Following a lightning-strike fire in April 2020, 24,000 square feet of rehearsal, storage and other space was added; UA also rebuilt a fire- and water-damaged roof. The Million Dollar Band also works on a full-sized outdoor football field adjacent to the Moody, for full-scale marching-performing drills.
The opera department has its own facility in Bryant-Jordan Hall, converted from a former chapel on the old Bryce Hospital grounds, a five-minute walk away.
Performance and public spaces within the Moody complex include the intimate Recital Hall, with room for 140, and the aesthetically and acoustically renowned Concert Hall. It actually opened before the rest of the building, with a December 1987 concert by legendary opera singer Marilyn Horne backed by the Alabama Symphony Orchestra.
Curtains can be raised or lowered along side walls to alter acoustics, and a bank of Plexiglas clouds above the stage affect sound distribution, all motor-driven and controlled backstage. Featuring two balconies, the hall seats roughly 1,000. Most chairs are fixed, although there are some removable seats along side balconies. The lip of the stage can be altered to create an orchestra pit, for ballet and opera performances.
Architects from Woollen, Molzan and Partners of Indianapolis, Indiana, with Fitts and White from Tuscaloosa, joined Kirkegaard Associates of Chicago for acoustic design. Roger Morgan Studio (now Sachs Morgan Studio) of New York City consulted to build the Moody Concert Hall in proportions matching the great hall of Vienna’s Musikverein, considered one of the world's finest.
Some of that ease and functionality may be virtually invisible to viewers tuning in to the debate, which will be broadcast live in Eastern and Central time zones on broadcast network The CW, and on NewsNation's cable presence; live-streamed on www.NewsNationnow.com and Rumble. Audio can be heard on SiriusXM Triumph channel 111.
But what won't escape the camera, unless organizers choose to go to lengths to obscure it, is the hall's gleaming centerpiece: a massive Holtkamp organ looming above the stage, seated on the first balcony level. Its 86 ranks of silvered pipes ― amounting to about 5,000 in all — soar toward the arch above. The Holtkamp features 65 1/2 independent stops, pressurized-air valves which operate electrically, while the keys work via standard mechanical manipulation.

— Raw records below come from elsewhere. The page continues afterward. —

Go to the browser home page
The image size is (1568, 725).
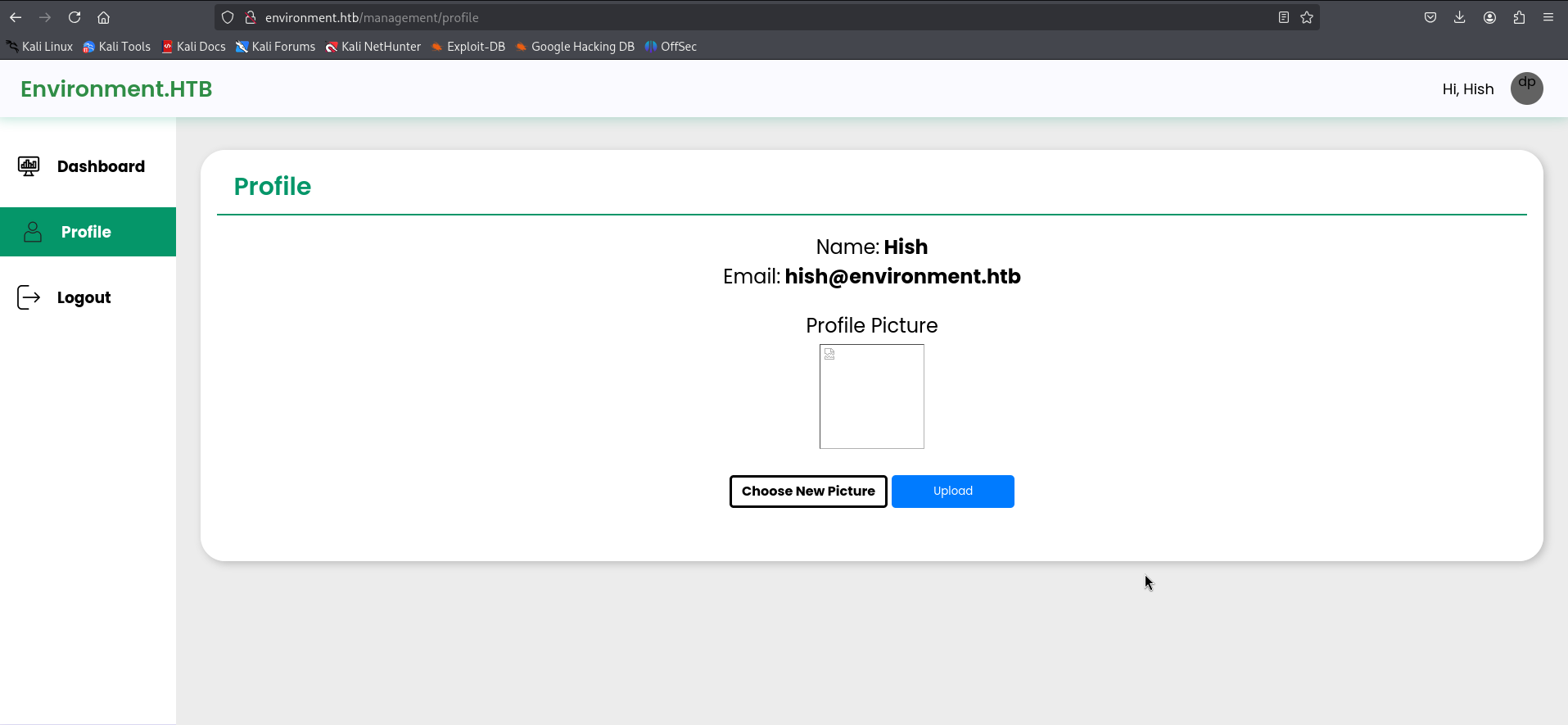click(x=103, y=17)
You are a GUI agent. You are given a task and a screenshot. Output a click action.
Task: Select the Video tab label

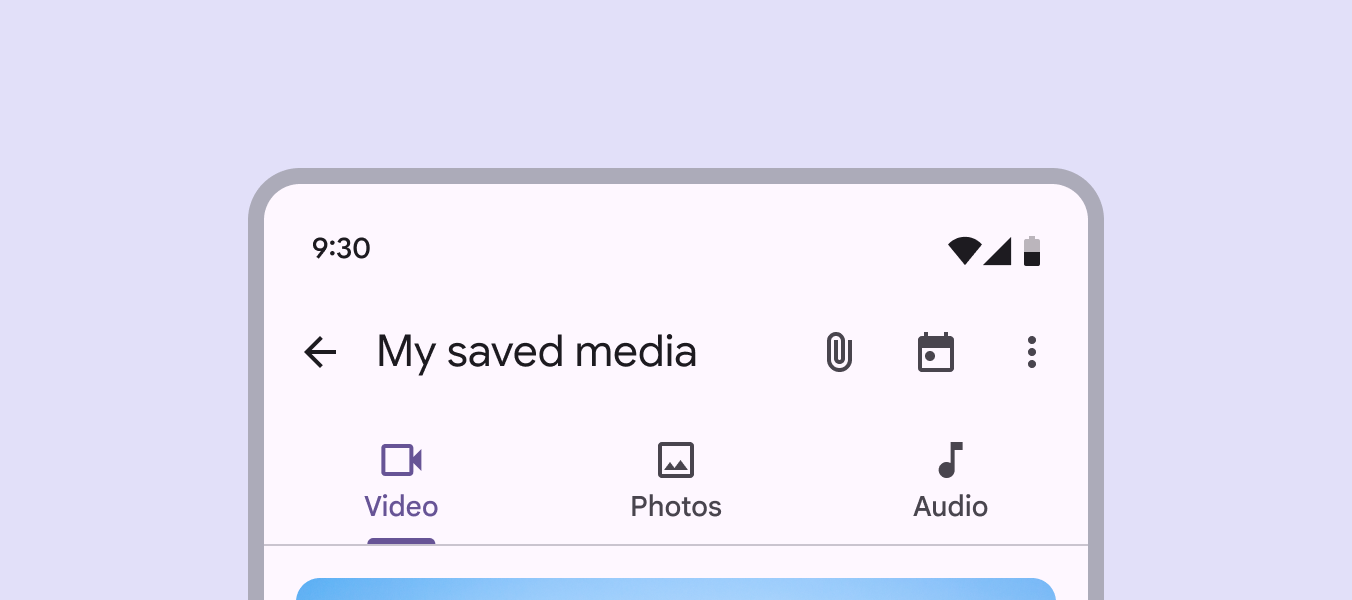tap(401, 507)
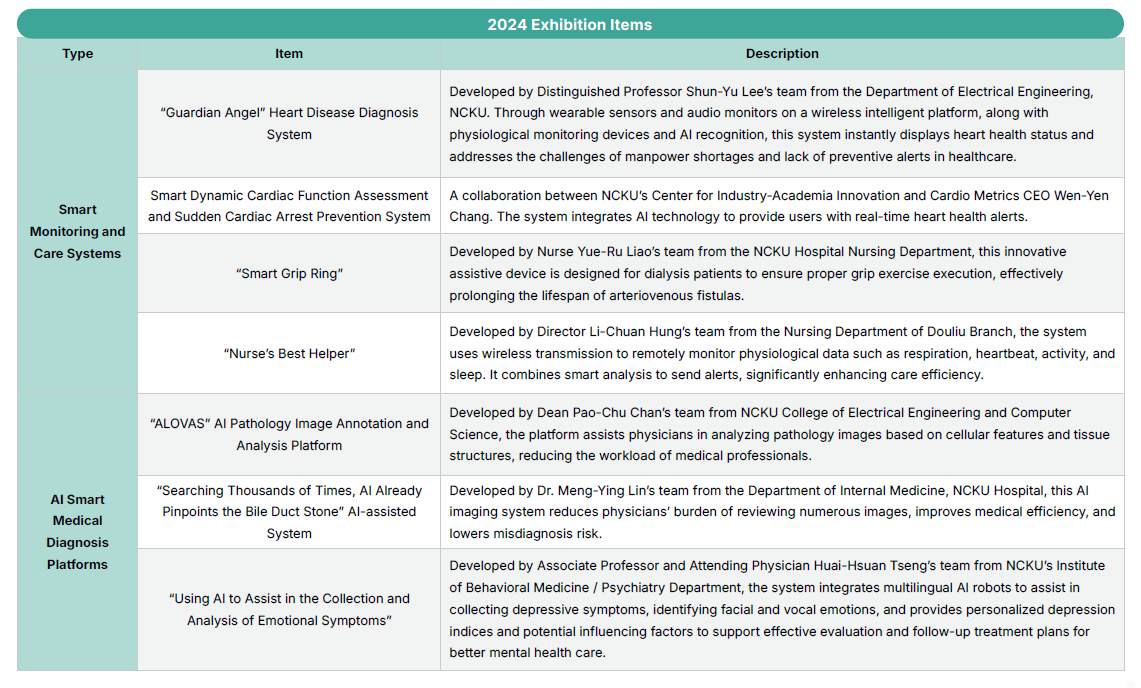Viewport: 1141px width, 688px height.
Task: Click the "Guardian Angel" Heart Disease Diagnosis item
Action: [x=289, y=124]
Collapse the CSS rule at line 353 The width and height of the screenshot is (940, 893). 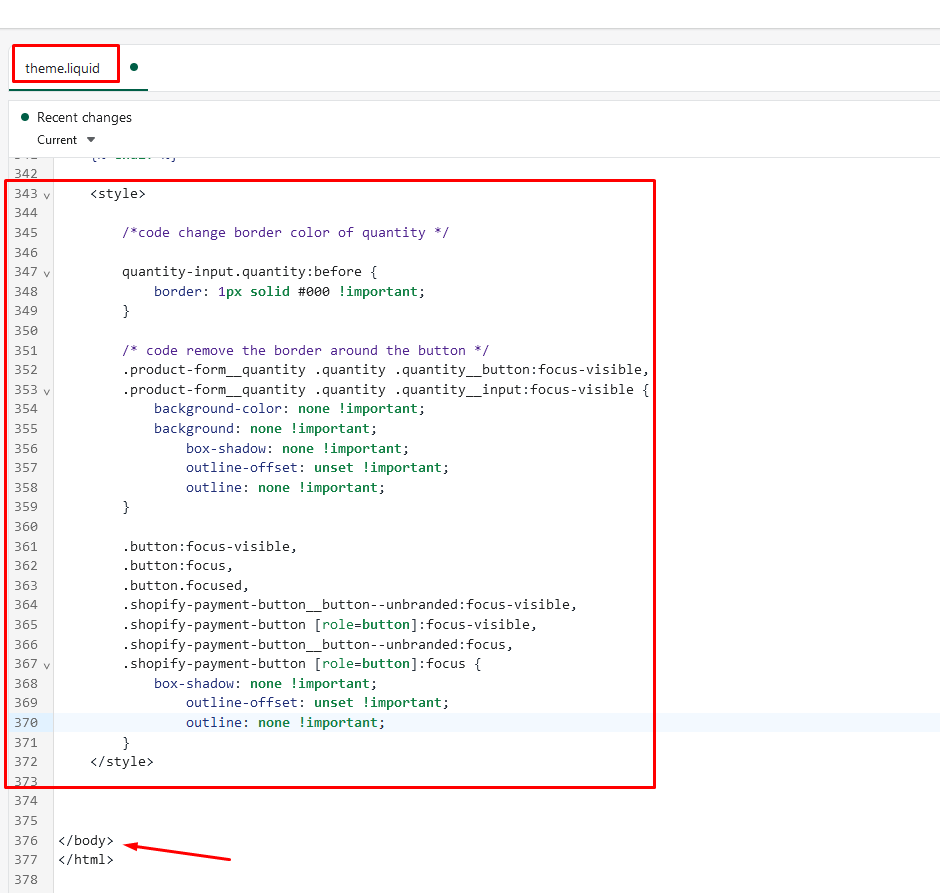point(46,391)
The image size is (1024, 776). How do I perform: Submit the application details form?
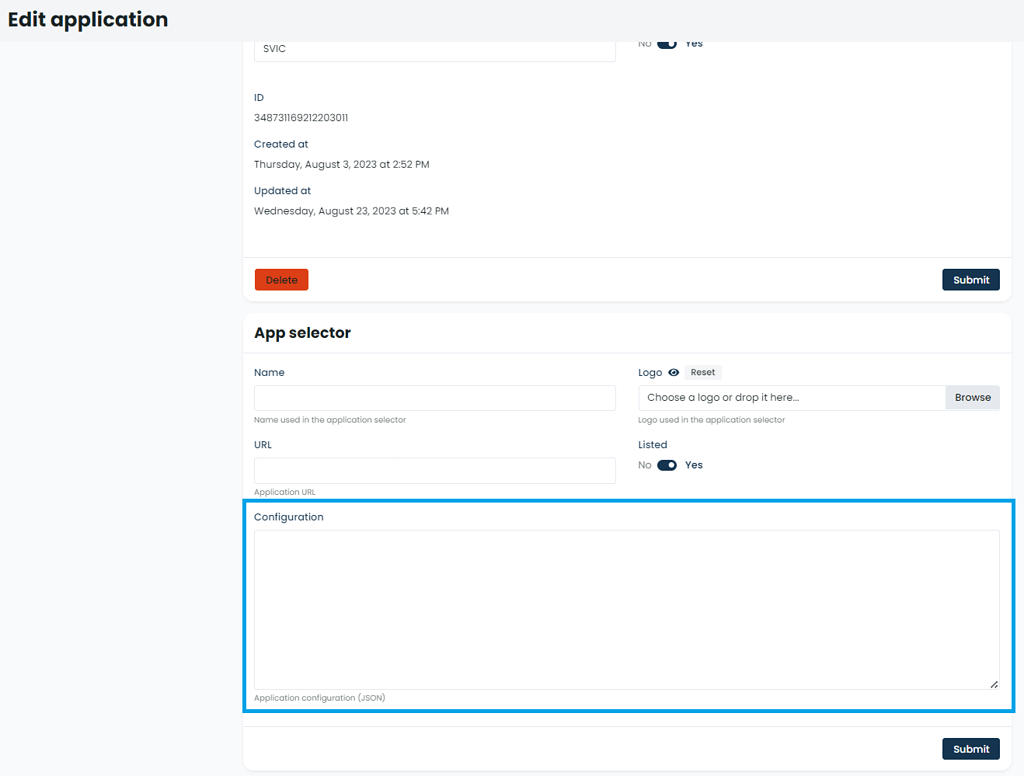point(970,279)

The are four more organs throughout the Moody, including a smaller but also impressive Schlicker in the Recital Hall, and three more practice organs.
The Moody Concert Hall plays host to the Tuscaloosa Symphony Orchestra, UA's Huxford Symphony Orchestra and other artists and groups, either touring or performing on a more sporadic basis.

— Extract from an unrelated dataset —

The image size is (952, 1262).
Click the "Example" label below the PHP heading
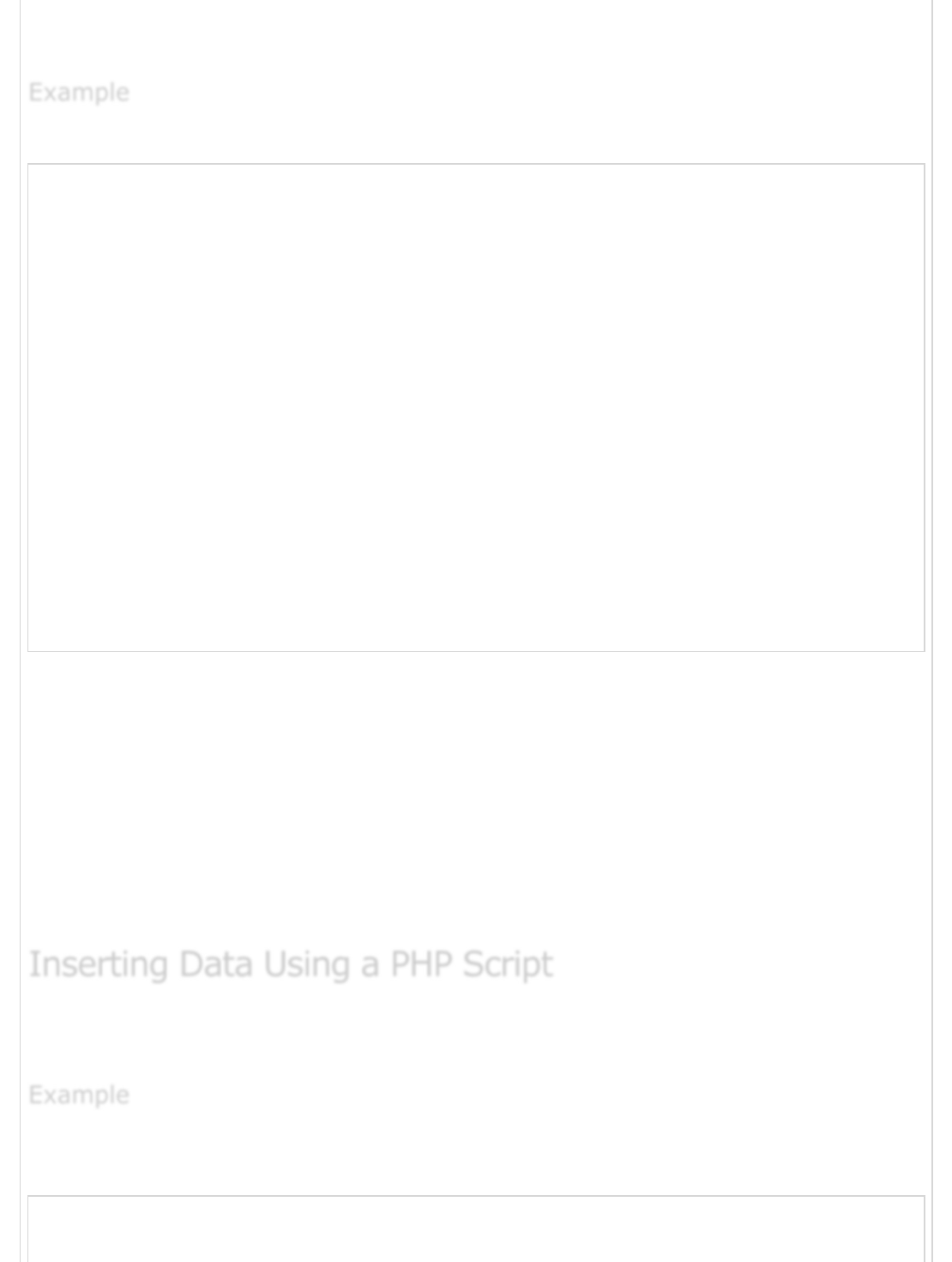(79, 1095)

Among the legends who've performed on its stage: violinists Itzhak Perlman and Joshua Bell, cellist Yo-Yo Ma, pianist Emanuel Ax, flutist Jean-Pierre Rampal, bass-baritone singer William Warfield, the poet Maya Angelou, soul singer Al Green, John Legend, Roberta Flack, Kansas, and actor-activists including James Earl Jones, Sidney Poitier, Harry Belafonte and others, who spoke at Realizing the Dream celebrations of the life and legacy of Martin Luther King Jr.
The School of Music includes professors and students — undergrad and graduate ― of strings, woodwinds, brass, percussion, keyboards, and composition. It also teaches music theory and history; music therapy, as tools for healthcare needs; music administration, where students combine art with business; and music education, for those planning to become the next generation of professors, band leaders, choir directors and teachers.